Ok. First thing, I’m sorry this isn’t the second part of the particles tutorial. I think I have vastly underestimated how complex it would be to extract a clear explanation of our FX system which is very very cool in a twisted and intricate way. Making the rest of the explanation worthwhile will require that I isolate some code from a more complex set. I’ll probably have to split it in two more parts to swallow the effort.
But today, I’ll write about normal maps… and rocks. I have already explained how we had used normal mapped sprites for Transcripted. If you don’t know what normal maps are, you can take a look at this previous post to learn the basics. Drifting Lands is a much more 3D game than Transcripted was.
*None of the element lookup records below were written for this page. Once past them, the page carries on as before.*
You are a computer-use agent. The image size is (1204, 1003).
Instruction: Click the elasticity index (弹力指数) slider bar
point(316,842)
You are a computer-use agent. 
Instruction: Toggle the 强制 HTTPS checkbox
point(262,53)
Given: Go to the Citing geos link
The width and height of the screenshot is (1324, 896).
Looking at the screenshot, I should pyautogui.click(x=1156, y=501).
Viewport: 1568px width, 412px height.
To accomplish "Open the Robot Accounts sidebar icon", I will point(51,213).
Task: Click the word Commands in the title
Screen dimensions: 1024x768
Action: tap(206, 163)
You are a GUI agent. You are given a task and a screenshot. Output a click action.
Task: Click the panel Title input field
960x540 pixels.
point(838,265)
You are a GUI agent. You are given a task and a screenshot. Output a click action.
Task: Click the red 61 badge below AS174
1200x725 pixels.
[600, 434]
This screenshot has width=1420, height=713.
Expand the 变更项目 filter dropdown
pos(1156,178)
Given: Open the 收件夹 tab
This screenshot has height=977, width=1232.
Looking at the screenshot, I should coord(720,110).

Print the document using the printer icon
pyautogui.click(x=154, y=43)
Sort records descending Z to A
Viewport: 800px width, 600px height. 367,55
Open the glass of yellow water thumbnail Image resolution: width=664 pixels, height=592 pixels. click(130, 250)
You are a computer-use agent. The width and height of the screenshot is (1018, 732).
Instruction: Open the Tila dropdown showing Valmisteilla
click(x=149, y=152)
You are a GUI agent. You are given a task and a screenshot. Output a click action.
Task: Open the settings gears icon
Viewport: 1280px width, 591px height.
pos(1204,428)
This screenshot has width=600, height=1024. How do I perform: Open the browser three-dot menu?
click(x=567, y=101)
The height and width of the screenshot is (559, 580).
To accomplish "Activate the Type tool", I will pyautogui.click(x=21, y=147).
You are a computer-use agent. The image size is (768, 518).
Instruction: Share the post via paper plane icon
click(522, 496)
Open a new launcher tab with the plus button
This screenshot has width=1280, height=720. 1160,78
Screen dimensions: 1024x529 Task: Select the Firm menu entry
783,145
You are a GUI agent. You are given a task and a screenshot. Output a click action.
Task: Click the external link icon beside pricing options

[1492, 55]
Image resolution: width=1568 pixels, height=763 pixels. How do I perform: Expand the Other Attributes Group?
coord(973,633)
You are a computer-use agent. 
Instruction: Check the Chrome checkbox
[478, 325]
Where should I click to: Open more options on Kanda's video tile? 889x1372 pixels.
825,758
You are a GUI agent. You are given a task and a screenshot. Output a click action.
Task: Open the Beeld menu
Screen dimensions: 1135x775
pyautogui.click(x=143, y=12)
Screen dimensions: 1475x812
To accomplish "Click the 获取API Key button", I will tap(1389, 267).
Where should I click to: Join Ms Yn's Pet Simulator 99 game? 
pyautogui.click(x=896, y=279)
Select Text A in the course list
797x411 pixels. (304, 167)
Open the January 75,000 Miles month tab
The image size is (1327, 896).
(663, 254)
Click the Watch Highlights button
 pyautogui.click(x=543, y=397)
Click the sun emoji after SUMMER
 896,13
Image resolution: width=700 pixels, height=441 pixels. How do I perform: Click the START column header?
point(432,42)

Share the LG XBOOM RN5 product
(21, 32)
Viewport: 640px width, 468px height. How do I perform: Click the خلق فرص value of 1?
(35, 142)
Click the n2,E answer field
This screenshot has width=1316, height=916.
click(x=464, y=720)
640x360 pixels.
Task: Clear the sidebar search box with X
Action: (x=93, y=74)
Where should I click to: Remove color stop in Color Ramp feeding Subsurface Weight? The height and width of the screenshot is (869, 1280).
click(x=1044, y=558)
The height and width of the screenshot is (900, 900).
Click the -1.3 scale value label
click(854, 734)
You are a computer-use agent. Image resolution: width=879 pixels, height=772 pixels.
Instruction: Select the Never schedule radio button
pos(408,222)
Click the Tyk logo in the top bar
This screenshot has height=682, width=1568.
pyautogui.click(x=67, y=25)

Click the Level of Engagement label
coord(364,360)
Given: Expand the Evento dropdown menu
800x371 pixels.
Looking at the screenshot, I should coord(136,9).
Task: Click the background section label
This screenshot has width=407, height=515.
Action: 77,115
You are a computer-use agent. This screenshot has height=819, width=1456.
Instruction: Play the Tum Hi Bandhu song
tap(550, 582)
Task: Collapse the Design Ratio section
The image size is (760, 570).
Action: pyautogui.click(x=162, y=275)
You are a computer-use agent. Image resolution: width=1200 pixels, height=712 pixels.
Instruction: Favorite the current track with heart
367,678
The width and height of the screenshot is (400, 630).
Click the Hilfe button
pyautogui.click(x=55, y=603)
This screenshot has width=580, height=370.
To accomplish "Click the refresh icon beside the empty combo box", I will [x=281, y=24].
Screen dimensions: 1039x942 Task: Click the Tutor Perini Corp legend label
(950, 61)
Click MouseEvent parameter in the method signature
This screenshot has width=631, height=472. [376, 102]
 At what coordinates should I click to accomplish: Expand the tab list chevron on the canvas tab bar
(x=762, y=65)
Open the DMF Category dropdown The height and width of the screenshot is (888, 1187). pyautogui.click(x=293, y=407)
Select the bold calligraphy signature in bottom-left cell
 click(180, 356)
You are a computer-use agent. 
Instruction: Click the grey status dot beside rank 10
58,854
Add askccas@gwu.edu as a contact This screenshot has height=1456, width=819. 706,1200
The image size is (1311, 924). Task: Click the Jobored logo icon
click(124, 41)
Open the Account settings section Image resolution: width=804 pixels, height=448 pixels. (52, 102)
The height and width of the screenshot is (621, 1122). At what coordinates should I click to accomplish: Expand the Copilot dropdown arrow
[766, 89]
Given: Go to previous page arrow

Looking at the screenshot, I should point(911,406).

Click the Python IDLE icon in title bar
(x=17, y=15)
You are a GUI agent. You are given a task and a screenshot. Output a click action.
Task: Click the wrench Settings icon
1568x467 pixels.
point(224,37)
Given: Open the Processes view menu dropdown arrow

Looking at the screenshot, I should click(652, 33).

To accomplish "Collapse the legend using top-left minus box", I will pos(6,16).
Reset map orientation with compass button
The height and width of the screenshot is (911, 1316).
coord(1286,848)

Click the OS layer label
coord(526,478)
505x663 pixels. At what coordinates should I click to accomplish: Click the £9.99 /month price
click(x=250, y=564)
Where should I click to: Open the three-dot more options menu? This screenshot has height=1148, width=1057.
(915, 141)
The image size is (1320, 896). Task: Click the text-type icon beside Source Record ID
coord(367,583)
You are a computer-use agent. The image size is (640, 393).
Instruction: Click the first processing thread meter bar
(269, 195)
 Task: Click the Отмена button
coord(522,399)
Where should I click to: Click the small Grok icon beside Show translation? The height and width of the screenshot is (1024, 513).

All ships and a lot of background elements are “real 3D” but with a pretty stylized modelling and fancy shaders hopefully making the whole thing look more like an illustration. The overall look of the game is influenced by a lot of games (Journey, Diablo3, Darksiders…) and a lot of animation movies (Disney and Ghibli productions mainly). The art direction is more focused on shapes, silhouettes and harmony of colors, than on detailed hi-res textures or realistic physically-based materials.
Drifting Lands takes place over, around and inside a broken planet. There will be plenty of flying bits of rocks involved in all environments of the game. The background rocks represent a large part of the visual identity of the game so we have worked quite some time to find the good balance between polycount and shader complexity to create nice looking blocks. Right now, we will focus on how these rocks catch the light.